Coffee houses, some painted, others with walls full of looking glasses, were full of people talking, playing chess and dominoes, and reading papers, and there were gambling shops too, and tailors, and silversmiths, and watchmakers, and booksellers, and even opticians shops selling everything from spectacles to opera glasses to telescopes. Puppet shows, quack-doctors, and newsmen all served to make the place even louder and more crowded. Groups of women, often well dressed and beautiful, attracted the attentions of plenty of men, but despite their smiles, there was an emptiness and a hurt behind their eyes.
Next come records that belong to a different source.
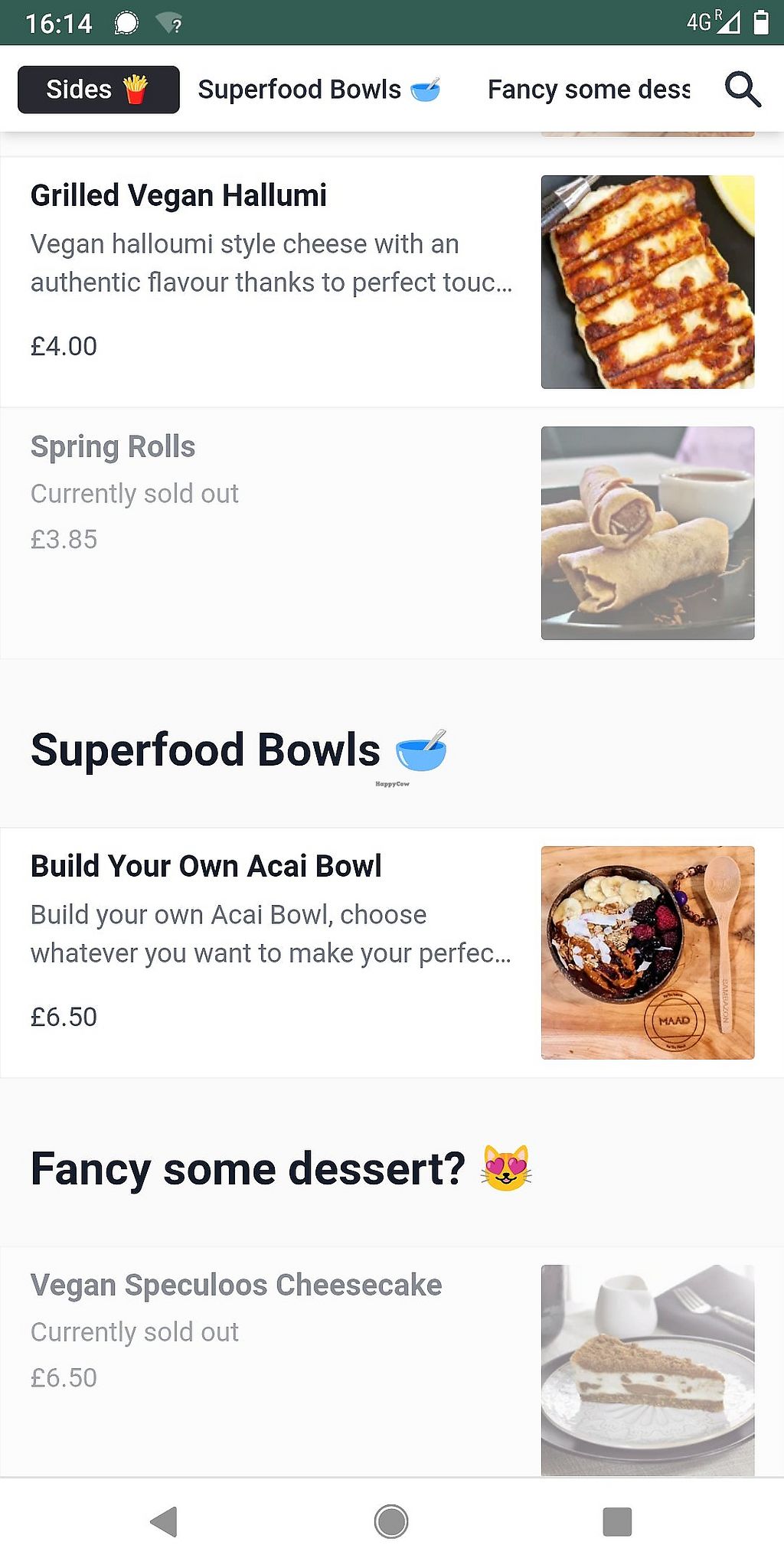Screen dimensions: 784x1568
Task: Tap the recent apps square button
Action: (x=617, y=1521)
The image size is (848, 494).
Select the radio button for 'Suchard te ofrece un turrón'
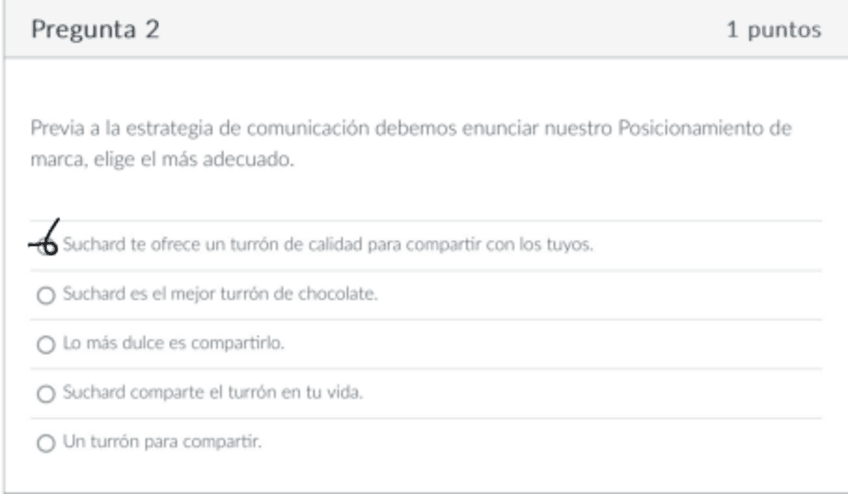tap(44, 247)
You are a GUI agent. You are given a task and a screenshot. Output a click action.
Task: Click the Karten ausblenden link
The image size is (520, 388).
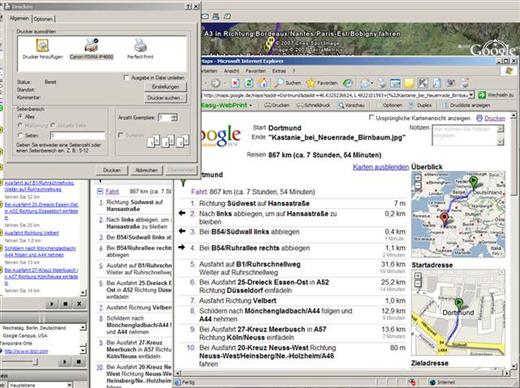point(381,167)
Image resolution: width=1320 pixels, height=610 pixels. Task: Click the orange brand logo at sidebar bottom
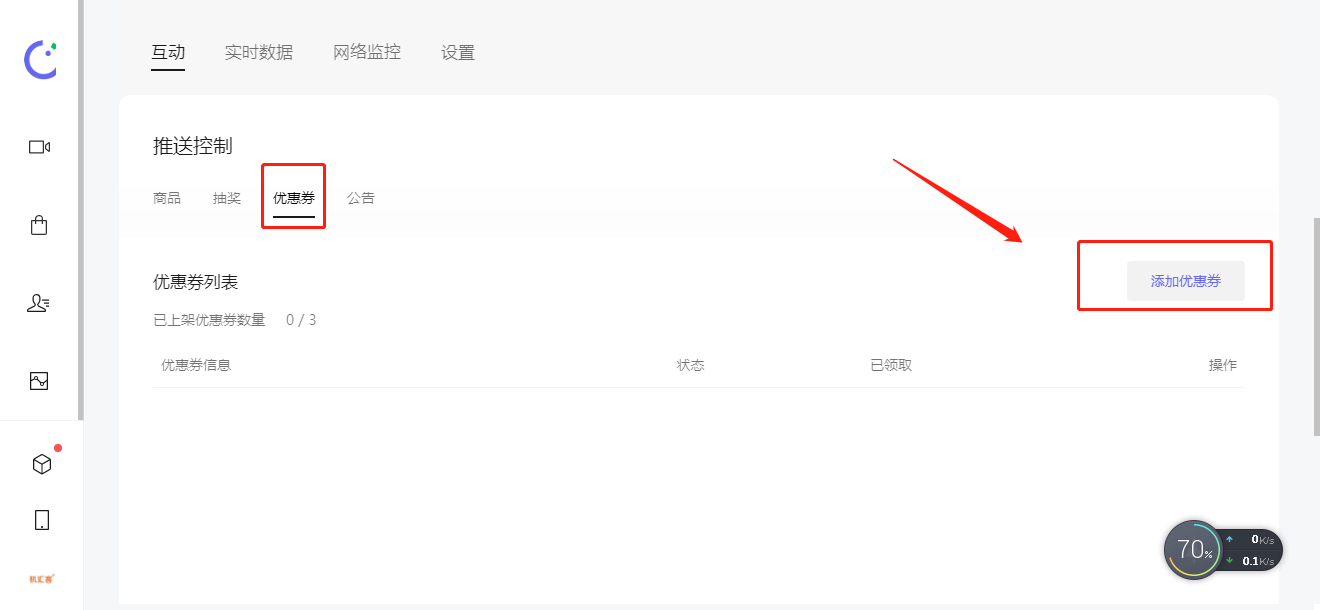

I'd make a start on the new pamphlet in the New Year, I couldn't help thinking to myself, and come back here to talk to some of them.

As we walked (and sometimes pushed our way) through the arcades, I couldn't help but pick up on snatches of conversation - an actress furious at the editor of a journal who had drafted an article against her intended performance in a new play without even having seen it - gossip about a celebrated dualist who was buying sugar plums, having wounded a man yesterday and killed another the day before - a man buying roses and violets for his former mistress purely out of habit rather than for any affection - the daughter of the speaker's washerwoman being gossiped about on account of wanting to take the solo part of Nina when she was only a chorus dancer...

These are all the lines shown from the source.